Karlheinz Stockhausens operacyclus ‘Licht’ © Dinand van der Wal / Witfilm / NTR

Memorabel evenement, Aus Licht, de compilatie van Karlheinz Stockhausens operacyclus Licht van zeven opera’s voor alle dagen van de week. Het geheel van 29 uur muziektheater op de planken brengen bleek ondoenlijk, maar een samenvatting in drie avonden onder regie van Pierre Audi kon het Holland Festival 2019 net aan.

Van de voorbereidingen doet Oeke Hoogendijk verslag volgens beproefd recept. Repetitiebeelden met worstelende musici, een mokkende regisseur en gesprekken met nabestaanden, voorop zijn laatste weduwes Suzanne Stephens en Kathinka Pasveer. Als bassethoornspeelster respectievelijk fluitiste waren ze pijlers van Stockhausens muzikantenkring, als geliefden hoekstenen van de laatste driehoeksverhouding in het leven van de componist die nooit genoegen nam met minder dan twee partners.
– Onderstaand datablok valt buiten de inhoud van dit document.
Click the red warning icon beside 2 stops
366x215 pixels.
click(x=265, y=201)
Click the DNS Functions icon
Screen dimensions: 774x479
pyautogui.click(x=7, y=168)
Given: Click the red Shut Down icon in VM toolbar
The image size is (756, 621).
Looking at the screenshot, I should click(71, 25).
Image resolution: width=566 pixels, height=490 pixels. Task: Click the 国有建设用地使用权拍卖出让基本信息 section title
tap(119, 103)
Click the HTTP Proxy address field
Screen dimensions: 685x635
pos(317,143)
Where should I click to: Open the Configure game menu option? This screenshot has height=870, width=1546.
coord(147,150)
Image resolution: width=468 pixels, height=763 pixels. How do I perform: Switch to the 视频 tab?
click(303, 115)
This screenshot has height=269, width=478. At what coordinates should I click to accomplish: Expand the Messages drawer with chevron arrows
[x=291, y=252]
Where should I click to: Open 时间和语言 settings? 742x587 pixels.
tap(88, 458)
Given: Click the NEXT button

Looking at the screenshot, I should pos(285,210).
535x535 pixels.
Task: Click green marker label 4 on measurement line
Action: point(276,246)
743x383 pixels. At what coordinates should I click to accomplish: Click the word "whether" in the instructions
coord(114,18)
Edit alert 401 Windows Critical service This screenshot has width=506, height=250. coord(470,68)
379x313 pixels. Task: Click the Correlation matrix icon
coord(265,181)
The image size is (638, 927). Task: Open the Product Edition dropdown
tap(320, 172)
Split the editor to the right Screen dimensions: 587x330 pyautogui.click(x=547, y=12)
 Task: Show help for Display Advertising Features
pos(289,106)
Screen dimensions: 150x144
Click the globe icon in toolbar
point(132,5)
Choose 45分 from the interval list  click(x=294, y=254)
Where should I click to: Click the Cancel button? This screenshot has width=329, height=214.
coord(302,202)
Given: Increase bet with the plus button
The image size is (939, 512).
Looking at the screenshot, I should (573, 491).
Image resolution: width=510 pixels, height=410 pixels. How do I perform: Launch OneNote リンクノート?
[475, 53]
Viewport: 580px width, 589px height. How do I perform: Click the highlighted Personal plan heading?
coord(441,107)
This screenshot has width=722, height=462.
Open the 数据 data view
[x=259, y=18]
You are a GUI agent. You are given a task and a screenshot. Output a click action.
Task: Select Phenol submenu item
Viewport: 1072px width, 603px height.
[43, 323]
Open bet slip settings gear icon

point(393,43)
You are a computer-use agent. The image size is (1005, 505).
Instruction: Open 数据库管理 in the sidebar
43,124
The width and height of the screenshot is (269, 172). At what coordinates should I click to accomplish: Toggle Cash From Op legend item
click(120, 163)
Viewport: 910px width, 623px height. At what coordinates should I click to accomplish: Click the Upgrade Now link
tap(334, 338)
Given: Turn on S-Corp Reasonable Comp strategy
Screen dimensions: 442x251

Sinds zijn dood in 2007 hoeden ze de Graal.

Medewerkers van het productieteam mogen uitleggen waar Licht over gaat. Grote verlegenheid. Decorontwerper Urs Schönebaum schraapt de keel en zwijgt. ‘De mens’, zegt Audi. Suzanne Stephens: ‘Een spirituele opera met een enorme boodschap voor de mensheid.’ Welke dan? Misschien de les van de verschrikkelijke jeugd die Stockhausen in Licht vereeuwigde? Vader, schoolmeester en in de naziperiode overtuigd partijlid, sneuvelde aan het oostfront. Moeder werd in 1932 met wat nu wellicht een postnatale depressie had geheten in een inrichting geborgen en in 1941 vergast in het kader van Hitlers euthanasieprogramma voor overbodige levensvormen. Hoe een zoon zo’n aanslag op het kind-zijn en morele waarden overleeft, is niet te filmen. Is het vreemd als het instinct een brug slaat tussen die verweesdheid en de kramp waarmee de vader in het kind, dat na de oorlog heeft geleerd voor niemand meer te buigen, zijn eigen kinderen laat vallen als ze toch liever hun eigen weg gaan? De wereld die hij zelf heeft gebouwd moet heel blijven, koste wat het kost.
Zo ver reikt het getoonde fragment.